──────── LISTED RECORDS ────────

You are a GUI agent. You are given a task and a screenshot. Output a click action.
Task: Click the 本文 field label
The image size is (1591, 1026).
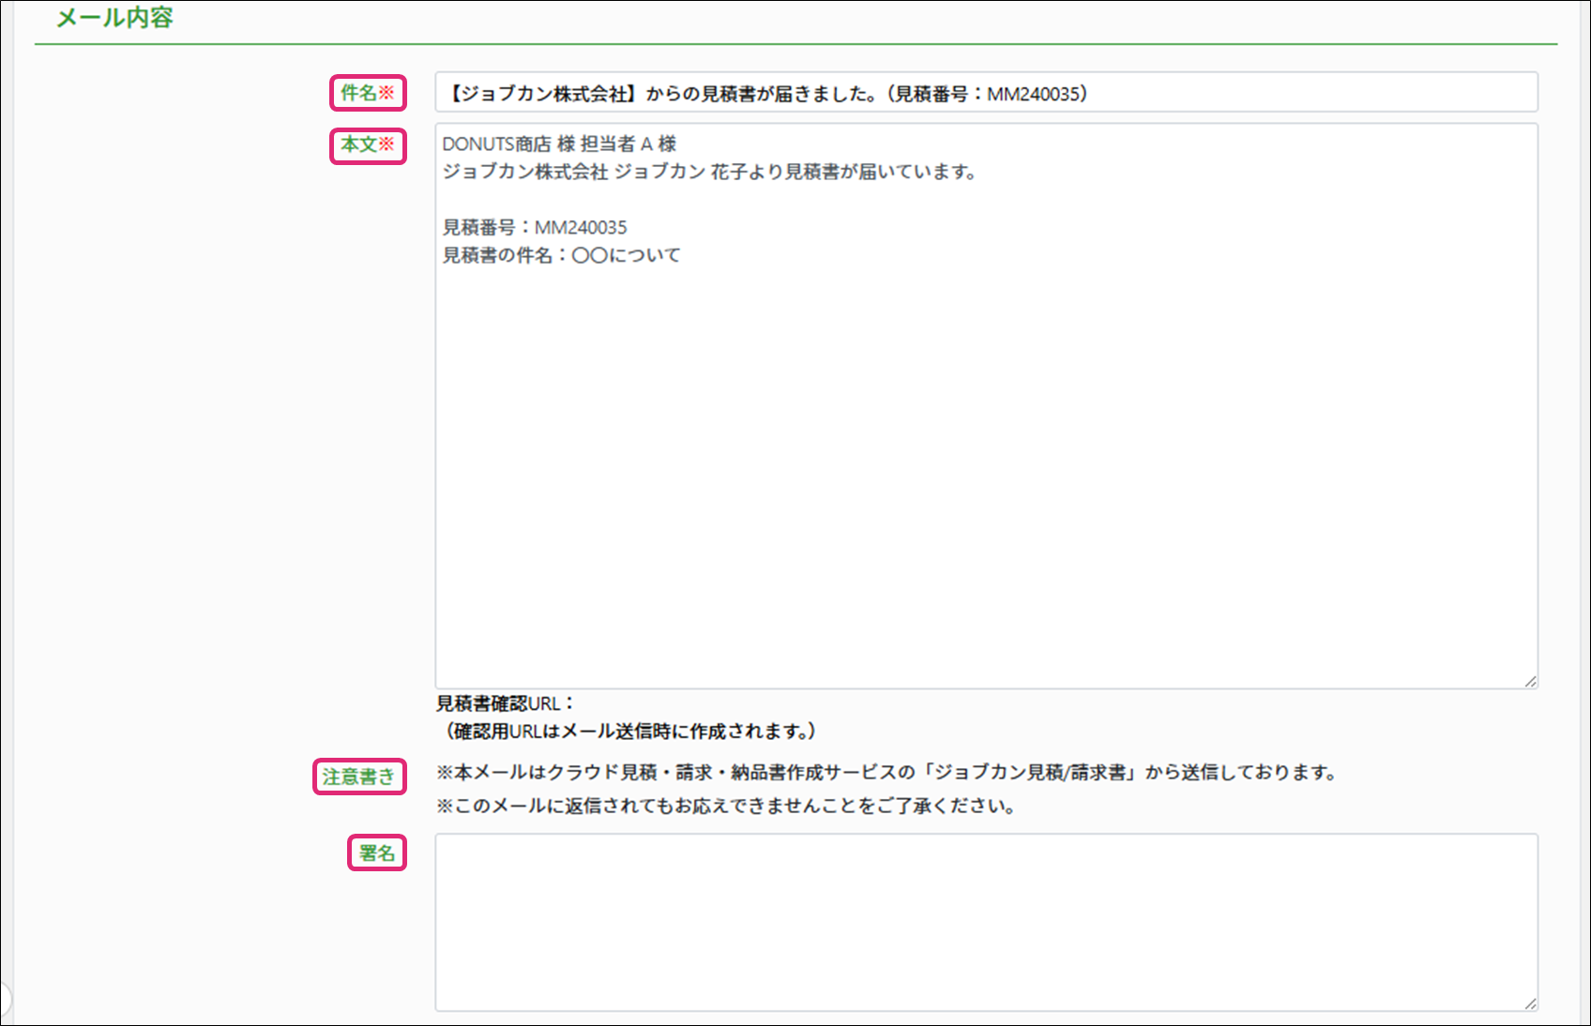tap(358, 144)
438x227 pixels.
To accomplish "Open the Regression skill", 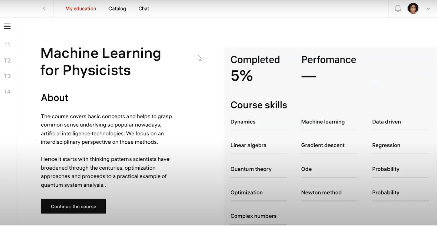I will coord(386,145).
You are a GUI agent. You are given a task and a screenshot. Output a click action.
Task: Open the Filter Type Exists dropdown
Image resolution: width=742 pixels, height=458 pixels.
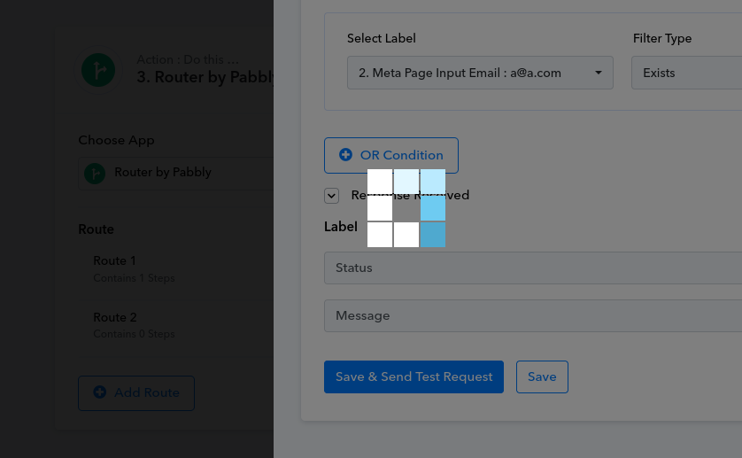click(x=686, y=73)
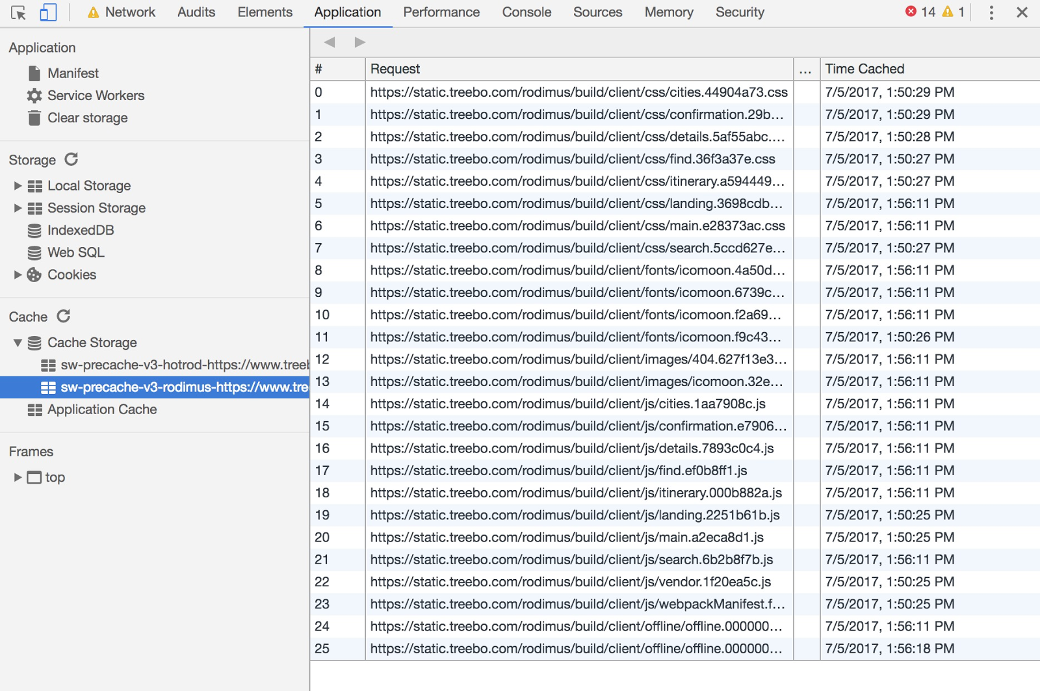
Task: Click the yellow warning count icon
Action: coord(948,12)
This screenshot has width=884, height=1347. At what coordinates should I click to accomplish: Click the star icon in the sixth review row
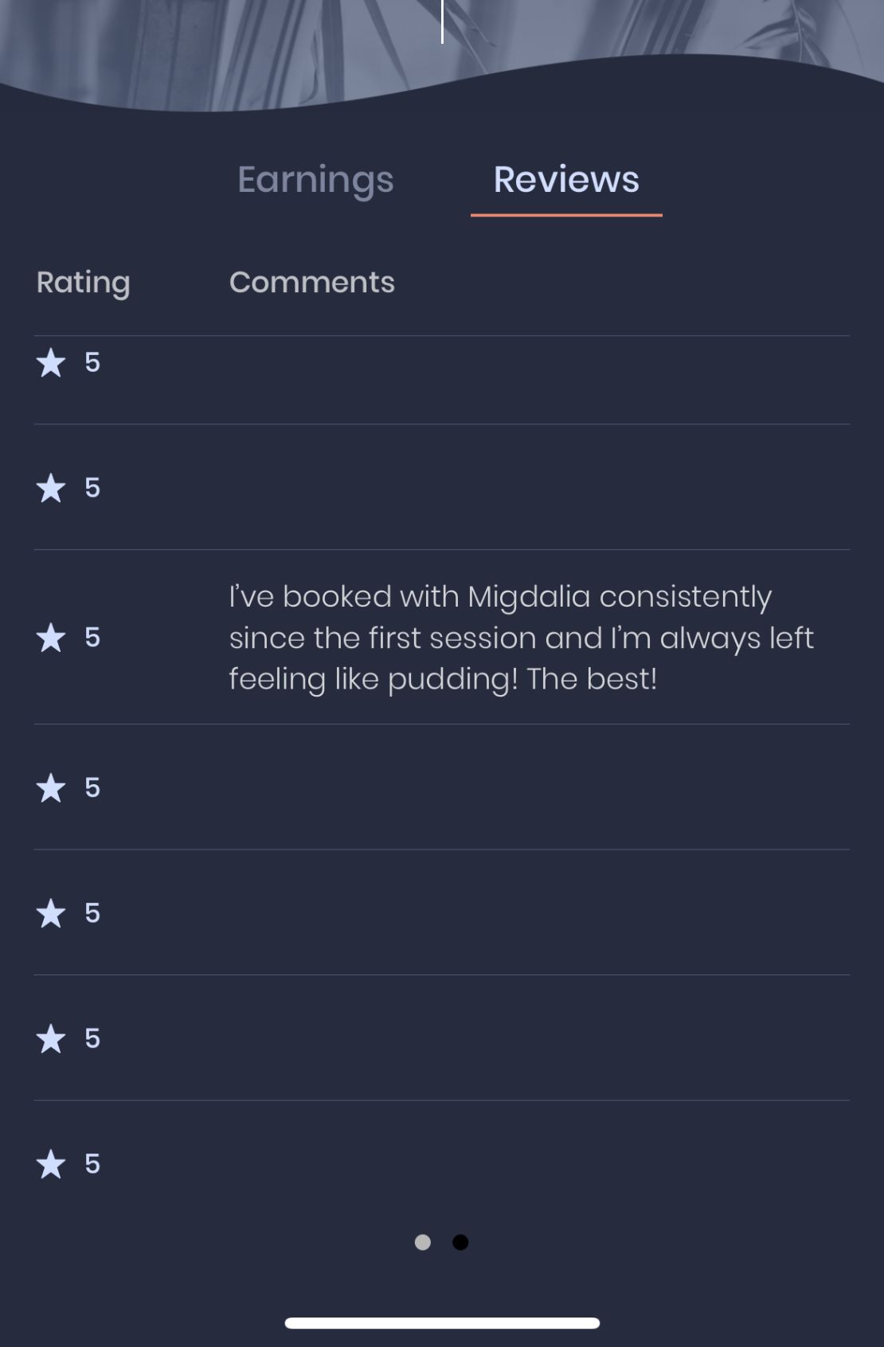click(x=51, y=1039)
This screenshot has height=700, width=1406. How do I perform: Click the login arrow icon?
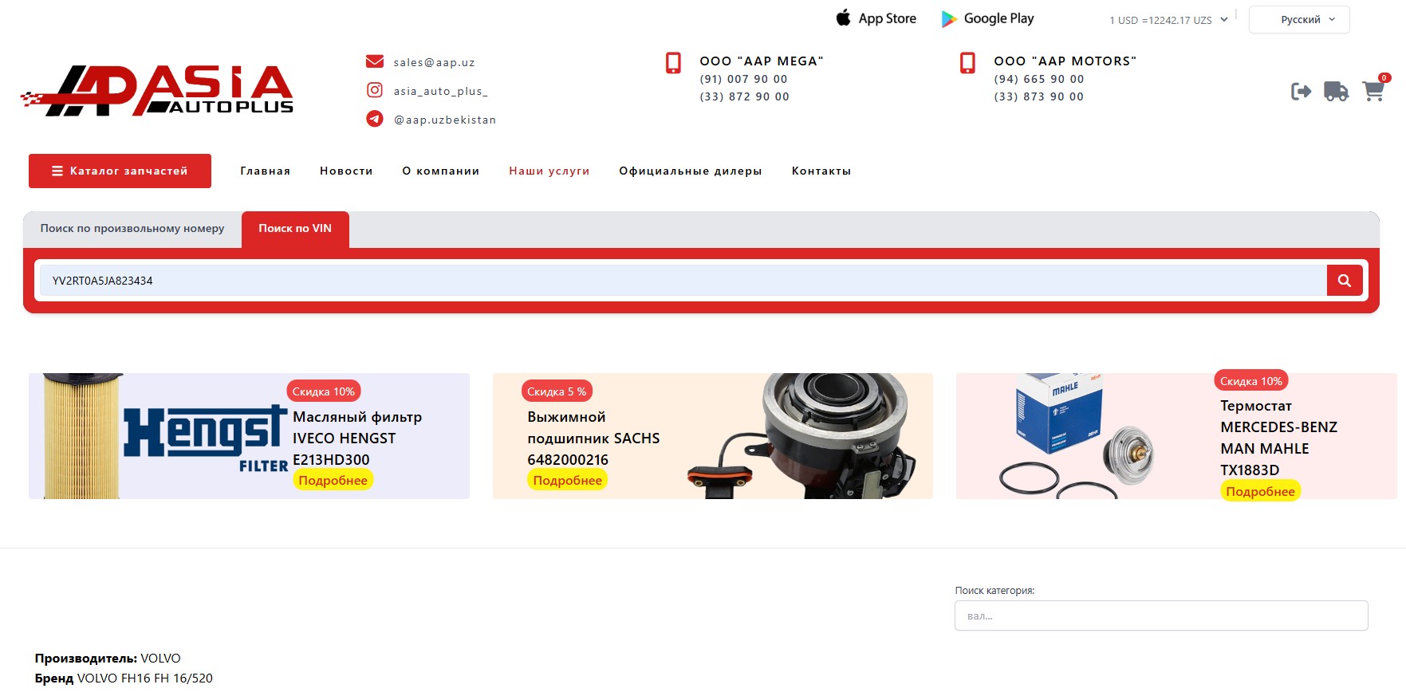click(x=1301, y=92)
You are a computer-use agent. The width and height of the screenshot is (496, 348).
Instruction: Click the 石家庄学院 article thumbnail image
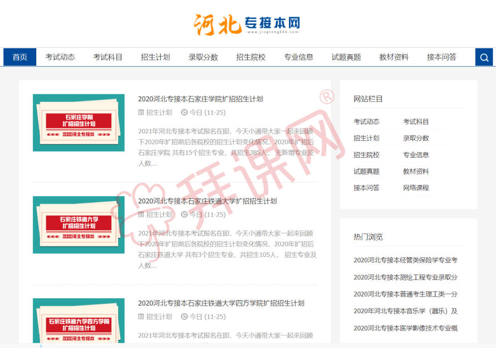pyautogui.click(x=79, y=123)
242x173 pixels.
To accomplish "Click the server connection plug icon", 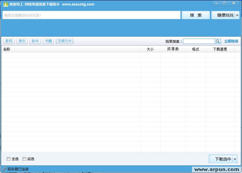I will [4, 169].
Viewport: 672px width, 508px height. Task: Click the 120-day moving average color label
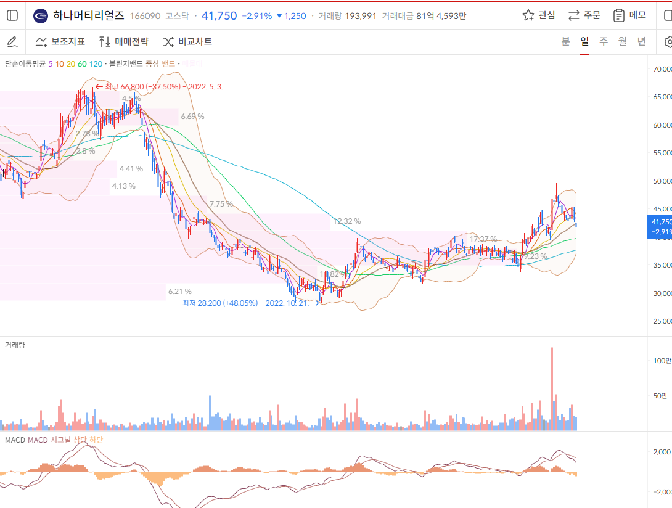(96, 64)
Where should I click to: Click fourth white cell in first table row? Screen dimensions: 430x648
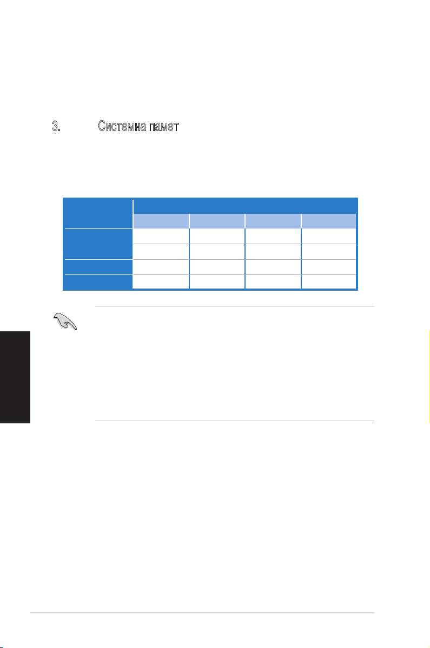[328, 236]
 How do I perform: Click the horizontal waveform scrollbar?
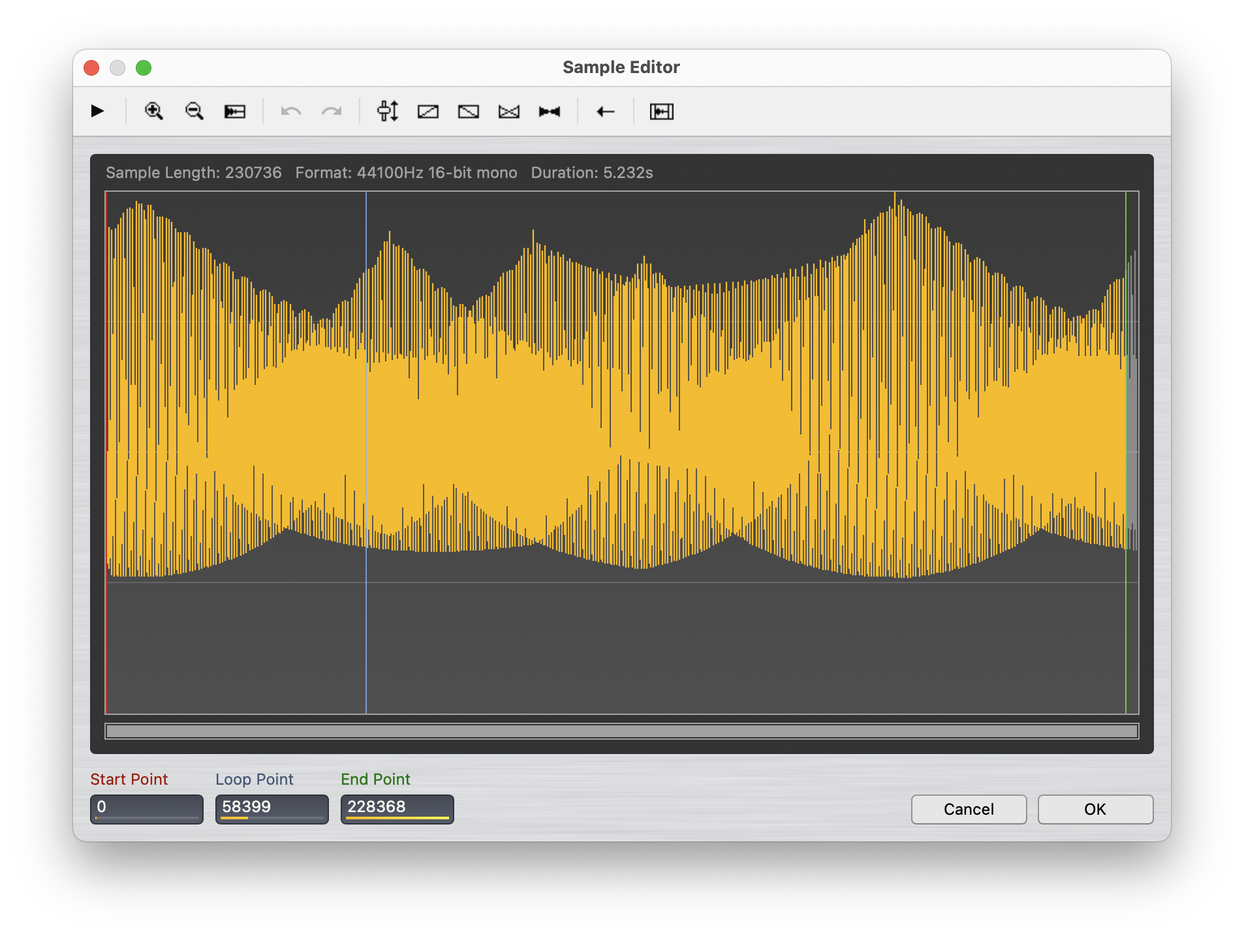click(621, 731)
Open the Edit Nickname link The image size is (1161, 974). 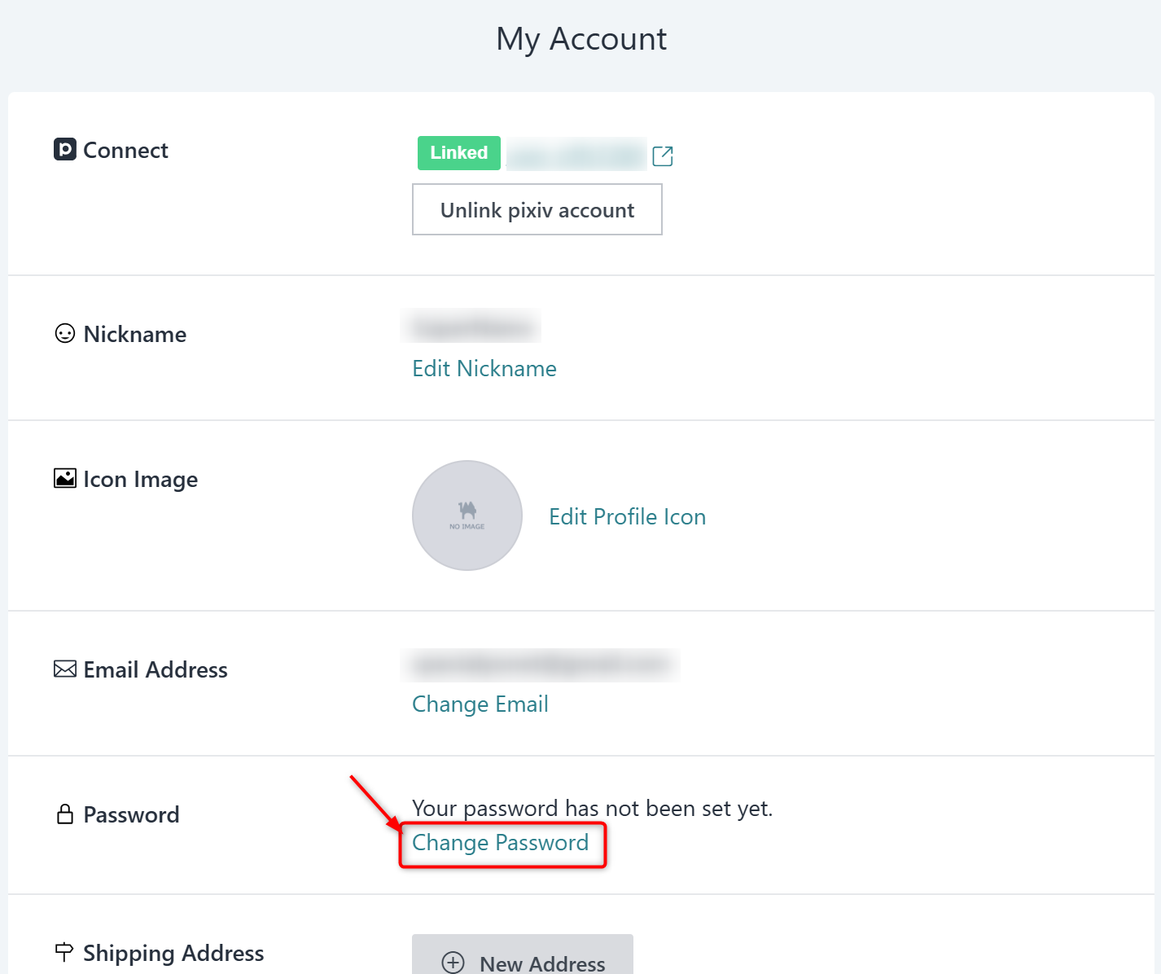pos(484,369)
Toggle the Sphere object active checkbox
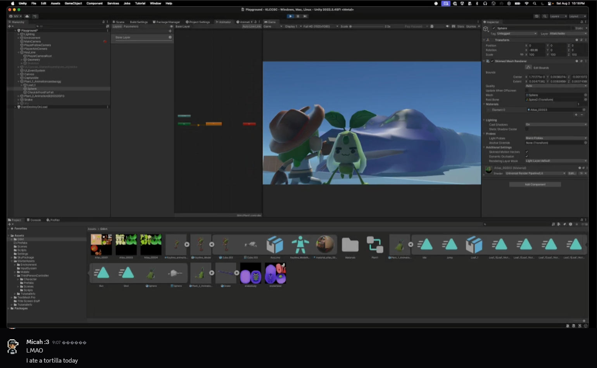Viewport: 597px width, 368px height. click(x=494, y=28)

────────

TASK OBJECTIVE: Print everything from the line with "Image resolution: width=742" down to the line with "242x173 pixels." in the entries above, both lines included and nothing more, without the pictures.

RESPONSE:
Image resolution: width=742 pixels, height=458 pixels.
click(x=686, y=73)
Task: Click the yellow warning count icon
Action: coord(948,12)
This screenshot has width=884, height=1347. At what coordinates should I click to accomplish: Click the star icon in the sixth review row
click(x=51, y=1039)
This screenshot has height=700, width=1406. How do I perform: Click the login arrow icon?
click(x=1301, y=92)
You are a computer-use agent. The width and height of the screenshot is (496, 348).
Instruction: Click the 石家庄学院 article thumbnail image
pyautogui.click(x=79, y=123)
242x173 pixels.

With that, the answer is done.